Esse foi especialmente o caso do processamento de palavras mais complexas e menos usadas, como “galo”, em comparação com palavras simples e mais usadas, como “carro”.

Isso significa que as células cerebrais emaranhadas no tumor estão tão comprometidas que precisam recrutar células adicionais para realizar tarefas antes controladas por uma área definida menor.

Fazemos uma analogia com uma orquestra. Os músicos precisam tocar em sincronia para que a música funcione. Quando você perde os violoncelos e os instrumentos de sopro, os músicos restantes não conseguem executar a peça com a mesma eficácia que quando todos os músicos estão presentes. Da mesma forma, quando os tumores cerebrais sequestram as áreas ao seu redor, o cérebro é menos capaz de funcionar efetivamente.

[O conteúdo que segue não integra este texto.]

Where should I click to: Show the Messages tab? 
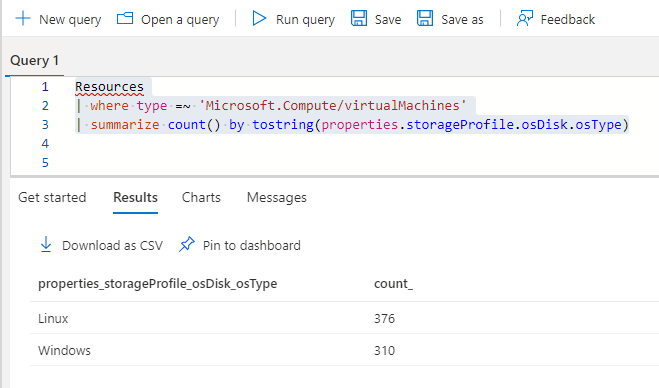click(x=277, y=198)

Gabapentina como droga promissora para glioblastoma

Agora entendemos que os tumores podem prejudicar a cognição afetando as conexões neurais. Em seguida, examinamos ainda mais suas conexões entre si e com neurônios saudáveis usando modelos de camundongos e organoides cerebrais, que são aglomerados de células cerebrais cultivadas em uma placa de Petri.

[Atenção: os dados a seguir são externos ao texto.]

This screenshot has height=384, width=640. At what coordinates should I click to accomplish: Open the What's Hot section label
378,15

Esses experimentos, liderados por um de nós, Saritha Krishna, descobriram que as células tumorais secretam uma proteína chamada trombospondina-1, que desempenha um papel fundamental na promoção da hiperatividade das células cerebrais. Nós nos perguntamos se o bloqueio dessa proteína, que normalmente ajuda os neurônios a formar sinapses, interromperia o crescimento do tumor e prolongaria a sobrevivência de camundongos com glioblastoma.

Para testar essa hipótese, tratamos camundongos com um medicamento anticonvulsivo comum chamado gabapentina, que bloqueia a trombospondina-1. Descobrimos que a gabapentina foi capaz de impedir a expansão dos tumores cerebrais por vários meses. Essas descobertas destacam o potencial de reaproveitar esse medicamento existente para controlar o crescimento do tumor cerebral.

Nosso estudo sugere que direcionar a comunicação entre células cerebrais saudáveis e células cancerígenas pode oferecer outra maneira de tratar o câncer cerebral. A combinação de gabapentina com outras terapias convencionais pode complementar os tratamentos existentes, ajudando a mitigar o declínio cognitivo e potencialmente melhorando a sobrevida.

Agora estamos explorando novas maneiras de aproveitar o potencial dessa droga para interromper o crescimento do tumor. Nosso objetivo é, finalmente, traduzir as descobertas de nosso estudo em ensaios clínicos em pessoas.